Impressions, DMV and Divas
Well the DMV turned out to be easy. My mom got to keep her old license. Well it won't expire until next week but I thought after we left, maybe it's a good thing to have ID like that. The clerk at the DMV asked about Real IDs and she said she wouldn't be traveling. We talked about maybe we need one if there's voting issues come November. It was good information. Things went better.
I didn't get my dental impressions for my upper teeth done correctly. Damn. They will send me two more packets of puddy to use and after that, they will issue me a refund. I was so disappointed I didn't get it right on the second try. I looked at other companies to see what they would charge and if their ratings were good. There are other choices. I just really want this to work the next time I get a packet in the mail. I was hoping I would have been able to drop it off in the mail yesterday but that wasn't the case.
I thought my head was going to explode from our group talk yesterday. The diva did it again. She complained about how she would have liked this or that for training. She's done it before and it's really hurtful. I spent 3 weeks of my time falling farther behind to make someone comfortable and I opened up more than I should have only to get stabbed in the back later. She's a piece of work. So entitled.

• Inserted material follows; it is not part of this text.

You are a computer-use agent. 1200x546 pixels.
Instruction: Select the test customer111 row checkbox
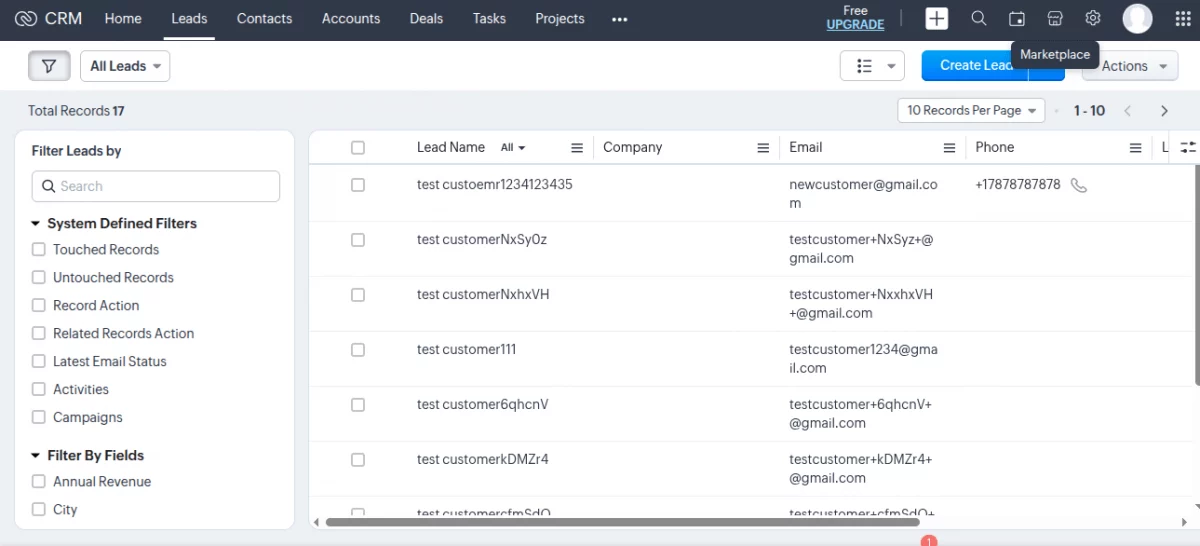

I hate that it happened because I would like to be able to trust other women. I don't want to compete with anyone. I didn't think the diva and I would become besties but I thought because we were close in age that maybe we would do better together. I thought I had an ally and now I feel like I have an enemy.

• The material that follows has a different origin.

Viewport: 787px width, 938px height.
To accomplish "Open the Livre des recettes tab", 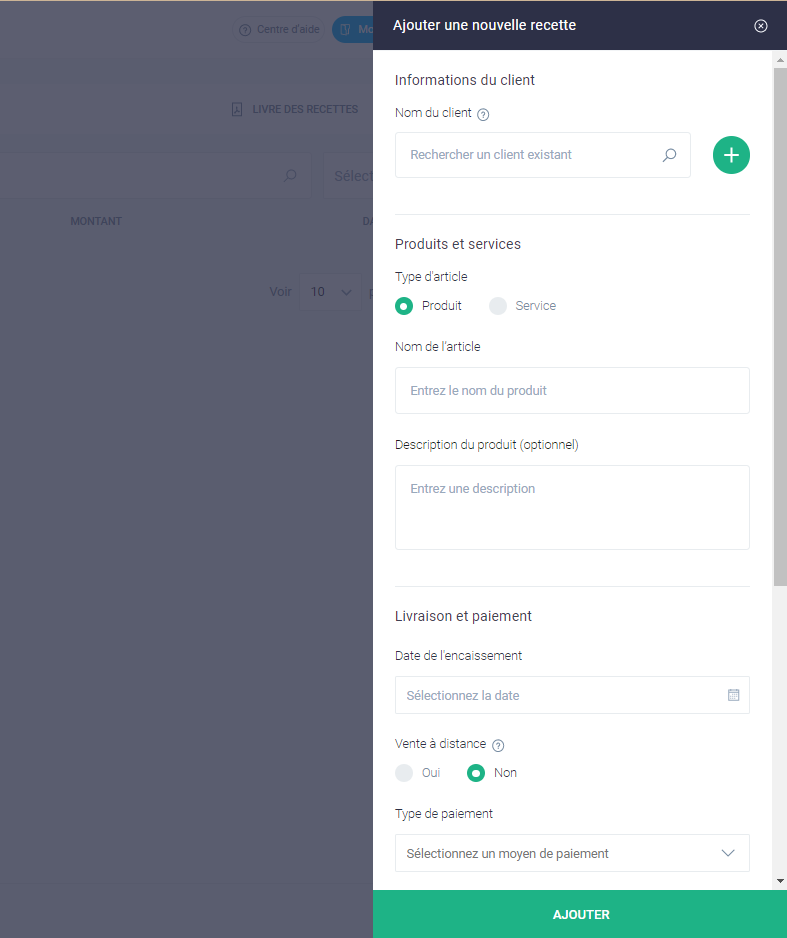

I think I need to go outside my comfort zone and find new opportunities for meeting people. I am hoping the library will have an activity for someone like me where I can talk to others and feel like I'm not going to get stabbed in the back. I know I have Corinne and she is fantastic. She's in a new town 4 hours away and her time is spent with her farm and husband. I appreciate the time she gives me. I just wish she lived closer.
I hope the good humans have a good day. Who knew the DMV would be the best part of my day yesterday? Go figure.